Akashi menghela nafas. "Baiklah, ayo kita rencanakan apa saja yang harus dibawa untuk ke pesantren nanti," ujarnya mengawali rapat apa-yang-harus-dibawa-nanti. Midorima menyiapkan sebuah notes kecil dan pensil.

"Pertama, sudah pasti kita harus membawa baju. Selain itu juga sarung, sajadah, peci atau kopiah juga boleh." Midorima mencatatnya.

"Yang kedua, bawa Al-Qur'an.
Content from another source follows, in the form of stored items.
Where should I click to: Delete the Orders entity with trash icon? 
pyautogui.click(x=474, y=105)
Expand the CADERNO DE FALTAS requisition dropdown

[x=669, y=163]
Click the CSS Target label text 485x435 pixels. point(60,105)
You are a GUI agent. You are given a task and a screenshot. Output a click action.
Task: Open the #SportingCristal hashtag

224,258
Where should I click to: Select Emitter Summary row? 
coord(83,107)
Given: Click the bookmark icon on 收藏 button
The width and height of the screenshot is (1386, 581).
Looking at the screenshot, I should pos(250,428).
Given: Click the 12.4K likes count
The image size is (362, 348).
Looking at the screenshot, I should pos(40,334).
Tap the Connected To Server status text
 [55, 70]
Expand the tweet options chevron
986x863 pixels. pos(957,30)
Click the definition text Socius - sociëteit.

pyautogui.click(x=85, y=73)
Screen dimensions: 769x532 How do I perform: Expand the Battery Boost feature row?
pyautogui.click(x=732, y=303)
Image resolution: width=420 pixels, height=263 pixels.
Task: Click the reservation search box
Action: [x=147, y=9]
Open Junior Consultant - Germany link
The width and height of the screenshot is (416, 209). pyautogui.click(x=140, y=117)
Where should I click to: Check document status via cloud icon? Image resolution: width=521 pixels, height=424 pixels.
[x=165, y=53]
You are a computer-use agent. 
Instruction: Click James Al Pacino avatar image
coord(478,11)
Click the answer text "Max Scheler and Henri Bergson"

Meski di pesantren nanti ada, (-Tunggu Akashi, kenapa kau bisa menyimpulkan kalau di pesantren PASTI ada Al-Qur'an?) (Aku selalu benar, Daiki) tapi kita bawa untuk jaga-jaga saja." Midorima mencatatnya.

"Ketiga, bawa baju untuk lebaran." Midorima mencatat- "Tunggu, kenapa harus bawa? Puasanya saja belum, nanodayo."

"Kita akan merayakan lebaran disana." Midorima mengangguk tanda mengerti, lalu mencatatnya.

"Baiklah," Akashi mengatupkan kedua tangannya. "Jangan lupa untuk membawa keperluan yang menurut kalian penting. Kita berkumpul lagi disini lusa jam 9 karena kita akan berangkat bersama-sama. Telat semenit, dan kalian akan berbuka dengan guntingku. Mengerti?"

"Iya, iya~" ucap Aomine malas. Ngapain sih pakai acara berangkat bareng? Dikira mau wisata apa?! Lagian apa dia mau batal puasa di hari pertama puasa? Lebay banget, Cuma telat semenit doang. Kalau dia batal tau rasa! Aomine mengomel sendiri di pikirannya.

"Baiklah, nanodayo."

Murasakibara mengangkat tangannya. "Aka-chin~ berapa banyak maiubo yang harus ku bawa?"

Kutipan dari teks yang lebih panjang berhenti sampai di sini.